YOUR OBJECTIVE:
Please repeat the items in the stretch from the line containing "The width and height of the screenshot is (820, 615)." through the end of the records, keeping every line as it stands.

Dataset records
>> START

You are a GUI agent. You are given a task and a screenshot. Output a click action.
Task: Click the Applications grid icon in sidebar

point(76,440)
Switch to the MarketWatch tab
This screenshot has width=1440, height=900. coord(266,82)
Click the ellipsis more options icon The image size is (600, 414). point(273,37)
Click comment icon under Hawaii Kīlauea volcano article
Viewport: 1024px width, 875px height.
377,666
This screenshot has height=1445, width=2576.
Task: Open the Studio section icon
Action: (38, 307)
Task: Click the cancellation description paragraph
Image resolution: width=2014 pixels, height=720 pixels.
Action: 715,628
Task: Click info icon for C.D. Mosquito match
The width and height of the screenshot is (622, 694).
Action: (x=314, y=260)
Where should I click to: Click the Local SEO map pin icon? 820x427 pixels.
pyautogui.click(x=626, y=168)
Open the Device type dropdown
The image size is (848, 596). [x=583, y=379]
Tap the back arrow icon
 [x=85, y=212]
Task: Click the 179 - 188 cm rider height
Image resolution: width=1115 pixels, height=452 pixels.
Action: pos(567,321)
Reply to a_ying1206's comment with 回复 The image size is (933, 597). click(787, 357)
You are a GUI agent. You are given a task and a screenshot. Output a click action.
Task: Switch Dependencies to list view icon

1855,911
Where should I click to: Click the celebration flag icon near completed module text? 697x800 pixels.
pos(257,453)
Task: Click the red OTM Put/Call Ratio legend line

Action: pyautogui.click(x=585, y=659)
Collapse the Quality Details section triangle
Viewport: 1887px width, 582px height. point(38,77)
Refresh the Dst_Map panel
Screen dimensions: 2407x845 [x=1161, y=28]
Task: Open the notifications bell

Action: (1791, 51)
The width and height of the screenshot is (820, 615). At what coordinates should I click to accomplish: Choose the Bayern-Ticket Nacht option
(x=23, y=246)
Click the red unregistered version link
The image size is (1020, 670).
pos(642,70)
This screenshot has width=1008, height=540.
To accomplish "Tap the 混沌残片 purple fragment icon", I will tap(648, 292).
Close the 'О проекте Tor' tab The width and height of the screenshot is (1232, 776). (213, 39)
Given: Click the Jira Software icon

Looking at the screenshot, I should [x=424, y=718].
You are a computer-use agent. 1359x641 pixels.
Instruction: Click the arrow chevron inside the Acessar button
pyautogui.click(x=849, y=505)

>> END

ANSWER TO THIS TASK:
The width and height of the screenshot is (820, 615). At what coordinates should I click to accomplish: Choose the Bayern-Ticket Nacht option
(x=23, y=246)
Click the red unregistered version link
The image size is (1020, 670).
pos(642,70)
This screenshot has width=1008, height=540.
To accomplish "Tap the 混沌残片 purple fragment icon", I will tap(648, 292).
Close the 'О проекте Tor' tab The width and height of the screenshot is (1232, 776). (213, 39)
Given: Click the Jira Software icon

Looking at the screenshot, I should [x=424, y=718].
You are a computer-use agent. 1359x641 pixels.
Instruction: Click the arrow chevron inside the Acessar button
pyautogui.click(x=849, y=505)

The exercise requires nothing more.